If you risk doubles every 7 years, how much older do you have to be for your
risk to go up by 1.25?
1.25 = 2^(n/7)
so n = 7 * (ln 1.25) / (ln 2) = 2.25 years.
As for your assumption that the doubling time will be smaller for this group
than others, it's probably not warrented. People with coronary disease age
at the same rate as you and I; their mortality doubling time is the same.

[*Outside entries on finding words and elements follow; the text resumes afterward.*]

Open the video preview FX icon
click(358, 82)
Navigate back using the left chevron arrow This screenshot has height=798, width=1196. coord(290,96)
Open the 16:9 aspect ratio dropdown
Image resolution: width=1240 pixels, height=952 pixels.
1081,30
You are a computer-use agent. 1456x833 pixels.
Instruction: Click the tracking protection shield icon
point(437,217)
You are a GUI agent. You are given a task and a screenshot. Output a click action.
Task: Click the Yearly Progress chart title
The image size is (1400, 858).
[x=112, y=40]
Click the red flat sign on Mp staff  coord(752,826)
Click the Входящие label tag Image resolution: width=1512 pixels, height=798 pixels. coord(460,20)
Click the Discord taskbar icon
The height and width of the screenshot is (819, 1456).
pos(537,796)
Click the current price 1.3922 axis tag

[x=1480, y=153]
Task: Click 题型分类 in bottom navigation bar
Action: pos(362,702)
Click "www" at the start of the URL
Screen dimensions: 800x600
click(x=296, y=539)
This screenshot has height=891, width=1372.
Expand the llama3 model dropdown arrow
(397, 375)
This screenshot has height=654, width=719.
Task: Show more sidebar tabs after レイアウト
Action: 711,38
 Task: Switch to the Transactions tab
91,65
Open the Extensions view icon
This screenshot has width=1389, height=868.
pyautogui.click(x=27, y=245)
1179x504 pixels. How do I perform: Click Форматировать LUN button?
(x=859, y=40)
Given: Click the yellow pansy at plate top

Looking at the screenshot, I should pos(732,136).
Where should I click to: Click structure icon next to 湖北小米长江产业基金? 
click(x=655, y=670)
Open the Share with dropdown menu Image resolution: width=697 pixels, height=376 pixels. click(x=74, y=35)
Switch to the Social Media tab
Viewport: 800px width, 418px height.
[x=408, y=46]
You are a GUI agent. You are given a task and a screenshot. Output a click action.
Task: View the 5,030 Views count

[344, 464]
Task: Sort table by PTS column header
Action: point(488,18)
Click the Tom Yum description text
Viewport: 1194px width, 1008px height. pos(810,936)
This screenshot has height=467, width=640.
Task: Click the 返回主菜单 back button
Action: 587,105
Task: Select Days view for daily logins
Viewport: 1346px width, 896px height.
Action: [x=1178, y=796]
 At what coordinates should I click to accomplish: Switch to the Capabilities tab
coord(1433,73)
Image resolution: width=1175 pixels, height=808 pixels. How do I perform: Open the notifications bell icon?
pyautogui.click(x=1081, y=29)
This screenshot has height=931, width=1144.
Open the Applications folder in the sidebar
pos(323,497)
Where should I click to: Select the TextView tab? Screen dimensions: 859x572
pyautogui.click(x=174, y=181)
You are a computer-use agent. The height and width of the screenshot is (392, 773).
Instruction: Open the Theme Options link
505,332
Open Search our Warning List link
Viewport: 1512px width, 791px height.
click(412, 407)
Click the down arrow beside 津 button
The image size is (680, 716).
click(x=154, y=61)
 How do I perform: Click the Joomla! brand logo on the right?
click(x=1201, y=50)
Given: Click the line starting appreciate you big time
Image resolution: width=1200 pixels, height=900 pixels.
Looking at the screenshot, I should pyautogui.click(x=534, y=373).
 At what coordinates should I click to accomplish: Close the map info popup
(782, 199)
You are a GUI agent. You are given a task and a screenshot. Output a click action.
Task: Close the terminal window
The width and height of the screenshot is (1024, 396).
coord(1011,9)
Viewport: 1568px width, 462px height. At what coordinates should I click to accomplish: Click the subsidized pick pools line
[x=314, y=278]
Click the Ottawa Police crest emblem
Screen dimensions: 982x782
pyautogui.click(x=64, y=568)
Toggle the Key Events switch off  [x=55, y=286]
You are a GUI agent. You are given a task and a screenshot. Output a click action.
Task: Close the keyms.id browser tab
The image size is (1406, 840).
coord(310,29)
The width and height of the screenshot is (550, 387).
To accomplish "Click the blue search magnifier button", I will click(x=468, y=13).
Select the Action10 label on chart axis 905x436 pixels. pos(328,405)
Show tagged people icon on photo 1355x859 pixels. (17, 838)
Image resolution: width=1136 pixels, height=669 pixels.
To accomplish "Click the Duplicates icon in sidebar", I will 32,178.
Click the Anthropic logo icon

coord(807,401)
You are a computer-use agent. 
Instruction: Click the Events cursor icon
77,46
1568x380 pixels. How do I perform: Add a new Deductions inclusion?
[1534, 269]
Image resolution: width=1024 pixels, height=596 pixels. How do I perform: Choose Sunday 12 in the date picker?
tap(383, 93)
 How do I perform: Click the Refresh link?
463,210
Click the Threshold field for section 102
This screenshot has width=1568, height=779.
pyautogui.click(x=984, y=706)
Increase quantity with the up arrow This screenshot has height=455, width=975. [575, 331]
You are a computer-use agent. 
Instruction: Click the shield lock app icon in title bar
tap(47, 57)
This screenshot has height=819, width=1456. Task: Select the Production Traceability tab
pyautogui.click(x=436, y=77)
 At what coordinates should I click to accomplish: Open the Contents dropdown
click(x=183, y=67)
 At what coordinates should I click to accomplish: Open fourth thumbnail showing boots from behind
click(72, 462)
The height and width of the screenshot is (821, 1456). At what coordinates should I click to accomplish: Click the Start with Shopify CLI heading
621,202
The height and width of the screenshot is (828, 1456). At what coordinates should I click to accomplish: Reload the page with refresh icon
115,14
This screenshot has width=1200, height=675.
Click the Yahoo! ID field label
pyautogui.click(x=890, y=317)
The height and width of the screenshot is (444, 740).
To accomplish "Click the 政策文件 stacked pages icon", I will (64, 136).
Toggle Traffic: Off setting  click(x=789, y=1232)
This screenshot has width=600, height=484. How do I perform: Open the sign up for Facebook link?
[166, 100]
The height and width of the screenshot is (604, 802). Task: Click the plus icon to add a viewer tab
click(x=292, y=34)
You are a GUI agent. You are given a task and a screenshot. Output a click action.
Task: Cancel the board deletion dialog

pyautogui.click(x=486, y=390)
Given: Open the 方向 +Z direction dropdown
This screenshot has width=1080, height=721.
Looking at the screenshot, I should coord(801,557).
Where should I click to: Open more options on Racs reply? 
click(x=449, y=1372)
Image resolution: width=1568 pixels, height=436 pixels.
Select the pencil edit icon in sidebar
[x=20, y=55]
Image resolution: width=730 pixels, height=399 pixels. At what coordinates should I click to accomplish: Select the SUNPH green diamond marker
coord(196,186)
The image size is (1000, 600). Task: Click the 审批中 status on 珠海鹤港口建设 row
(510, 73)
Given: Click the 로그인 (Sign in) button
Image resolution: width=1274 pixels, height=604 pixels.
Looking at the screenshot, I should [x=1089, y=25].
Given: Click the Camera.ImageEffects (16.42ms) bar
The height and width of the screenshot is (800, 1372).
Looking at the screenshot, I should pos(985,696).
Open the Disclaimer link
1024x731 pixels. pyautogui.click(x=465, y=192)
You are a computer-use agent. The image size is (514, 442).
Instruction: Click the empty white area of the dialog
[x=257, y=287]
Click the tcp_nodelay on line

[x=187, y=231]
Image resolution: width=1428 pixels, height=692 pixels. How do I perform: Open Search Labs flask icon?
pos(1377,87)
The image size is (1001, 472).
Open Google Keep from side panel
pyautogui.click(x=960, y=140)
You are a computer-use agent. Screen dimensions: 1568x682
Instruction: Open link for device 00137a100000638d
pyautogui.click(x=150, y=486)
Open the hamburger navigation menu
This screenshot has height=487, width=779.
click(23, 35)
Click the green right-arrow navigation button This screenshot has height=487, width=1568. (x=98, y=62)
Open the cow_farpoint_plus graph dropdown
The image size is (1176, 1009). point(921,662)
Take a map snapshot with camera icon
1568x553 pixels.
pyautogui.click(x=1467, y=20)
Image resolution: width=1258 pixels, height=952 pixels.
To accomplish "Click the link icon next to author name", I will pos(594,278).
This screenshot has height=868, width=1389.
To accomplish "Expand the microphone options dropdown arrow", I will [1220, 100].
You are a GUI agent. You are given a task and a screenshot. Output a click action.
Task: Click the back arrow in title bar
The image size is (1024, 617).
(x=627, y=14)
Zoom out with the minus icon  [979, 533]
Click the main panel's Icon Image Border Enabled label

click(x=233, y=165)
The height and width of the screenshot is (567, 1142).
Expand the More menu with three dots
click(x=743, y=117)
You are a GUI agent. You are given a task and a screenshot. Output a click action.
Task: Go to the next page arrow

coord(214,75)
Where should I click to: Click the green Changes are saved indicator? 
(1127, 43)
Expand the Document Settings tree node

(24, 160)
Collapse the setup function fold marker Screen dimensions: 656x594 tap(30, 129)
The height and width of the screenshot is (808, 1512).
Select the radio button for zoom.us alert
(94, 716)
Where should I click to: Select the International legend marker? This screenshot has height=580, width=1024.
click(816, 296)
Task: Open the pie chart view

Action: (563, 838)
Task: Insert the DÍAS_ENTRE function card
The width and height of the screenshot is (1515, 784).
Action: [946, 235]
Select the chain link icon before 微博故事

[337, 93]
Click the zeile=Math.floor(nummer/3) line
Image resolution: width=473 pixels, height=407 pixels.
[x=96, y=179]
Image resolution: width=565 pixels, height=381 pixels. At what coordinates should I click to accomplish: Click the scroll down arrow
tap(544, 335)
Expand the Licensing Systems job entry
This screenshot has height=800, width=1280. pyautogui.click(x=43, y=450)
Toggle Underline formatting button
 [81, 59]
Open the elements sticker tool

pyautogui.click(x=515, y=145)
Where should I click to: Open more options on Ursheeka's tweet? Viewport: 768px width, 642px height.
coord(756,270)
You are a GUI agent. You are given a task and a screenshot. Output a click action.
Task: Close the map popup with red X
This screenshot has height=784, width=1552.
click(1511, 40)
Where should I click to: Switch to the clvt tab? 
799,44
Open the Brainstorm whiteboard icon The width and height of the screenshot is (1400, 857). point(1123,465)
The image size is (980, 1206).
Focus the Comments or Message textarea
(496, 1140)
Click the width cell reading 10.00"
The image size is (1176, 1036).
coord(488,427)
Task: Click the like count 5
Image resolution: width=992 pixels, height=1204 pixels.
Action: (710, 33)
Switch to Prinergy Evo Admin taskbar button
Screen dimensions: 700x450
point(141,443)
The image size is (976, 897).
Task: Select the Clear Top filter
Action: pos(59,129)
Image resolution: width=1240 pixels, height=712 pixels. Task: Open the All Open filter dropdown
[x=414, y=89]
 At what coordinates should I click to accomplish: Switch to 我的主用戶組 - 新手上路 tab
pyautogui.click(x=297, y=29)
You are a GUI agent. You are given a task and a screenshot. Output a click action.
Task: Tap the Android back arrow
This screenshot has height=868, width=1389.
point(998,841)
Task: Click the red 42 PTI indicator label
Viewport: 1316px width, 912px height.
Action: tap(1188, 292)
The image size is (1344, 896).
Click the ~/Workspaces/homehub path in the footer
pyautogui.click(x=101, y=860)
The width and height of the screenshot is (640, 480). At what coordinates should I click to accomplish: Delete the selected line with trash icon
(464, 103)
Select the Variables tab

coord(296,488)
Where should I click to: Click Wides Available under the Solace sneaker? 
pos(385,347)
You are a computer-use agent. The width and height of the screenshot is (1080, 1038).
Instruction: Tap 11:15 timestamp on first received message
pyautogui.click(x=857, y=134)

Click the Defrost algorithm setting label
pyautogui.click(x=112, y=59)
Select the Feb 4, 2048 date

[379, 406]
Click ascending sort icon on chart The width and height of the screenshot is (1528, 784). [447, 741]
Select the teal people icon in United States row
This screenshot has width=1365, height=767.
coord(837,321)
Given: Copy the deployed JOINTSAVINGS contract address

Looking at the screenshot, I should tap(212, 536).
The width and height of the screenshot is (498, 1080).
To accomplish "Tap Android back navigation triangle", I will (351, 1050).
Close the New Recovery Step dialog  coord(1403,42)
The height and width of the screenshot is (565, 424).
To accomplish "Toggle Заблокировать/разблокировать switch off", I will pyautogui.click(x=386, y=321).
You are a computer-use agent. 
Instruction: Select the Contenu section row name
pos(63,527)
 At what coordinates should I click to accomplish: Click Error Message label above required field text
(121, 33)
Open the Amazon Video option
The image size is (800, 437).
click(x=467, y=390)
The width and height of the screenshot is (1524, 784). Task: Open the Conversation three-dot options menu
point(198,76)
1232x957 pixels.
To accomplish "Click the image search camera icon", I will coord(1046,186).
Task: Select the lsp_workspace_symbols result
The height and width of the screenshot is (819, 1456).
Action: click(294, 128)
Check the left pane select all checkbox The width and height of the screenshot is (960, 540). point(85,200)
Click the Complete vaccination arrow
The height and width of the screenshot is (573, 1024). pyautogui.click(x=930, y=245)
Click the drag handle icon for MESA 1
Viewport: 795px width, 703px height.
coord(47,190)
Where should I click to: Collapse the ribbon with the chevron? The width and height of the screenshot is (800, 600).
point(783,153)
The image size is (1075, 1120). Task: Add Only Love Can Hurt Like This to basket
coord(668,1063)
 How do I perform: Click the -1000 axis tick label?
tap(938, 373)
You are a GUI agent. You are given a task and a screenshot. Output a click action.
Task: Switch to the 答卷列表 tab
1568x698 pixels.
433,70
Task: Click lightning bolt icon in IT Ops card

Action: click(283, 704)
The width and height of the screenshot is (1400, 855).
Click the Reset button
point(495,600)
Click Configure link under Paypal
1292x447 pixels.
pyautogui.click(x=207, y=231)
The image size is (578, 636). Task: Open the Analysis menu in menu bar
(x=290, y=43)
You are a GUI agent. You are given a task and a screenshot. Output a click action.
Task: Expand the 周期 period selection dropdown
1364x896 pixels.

It's that factor out front of the exponent (the "initial vulnerability
factor") that's different. For example in Japan the mortality doubling time
is the same as here-- the 7 years extra life span in Japan show up as an
all-cause age adjusted mortality only 50% of what ours is.
However, for given diseases, without life table analysis you really cannot
straightforwardly convert % mortality figures directly into years of life
gained or lost. You have to know something about the disease. Example,
suppose there were some dread disease which kills all children who have it,
between the ages of 1 and 2. A pill is developed which cures 25% of these
kids, allowing them a normal life span. If you give it at year 1, it
decreases mortality in the treatment group by 25%, over the next year. But
after that you can't calculate the effect because there's no demoninator.
And the average years of life gained are certainly more than 2.25, even
allowing for the aging process.
> > The total impact of cardiovascular
> > disease on the general population is a life span loss of around 12
years.
>
> There is no data at all on that. I have seen speculations as low as
> three years. Where did you get the speculation of 12 years?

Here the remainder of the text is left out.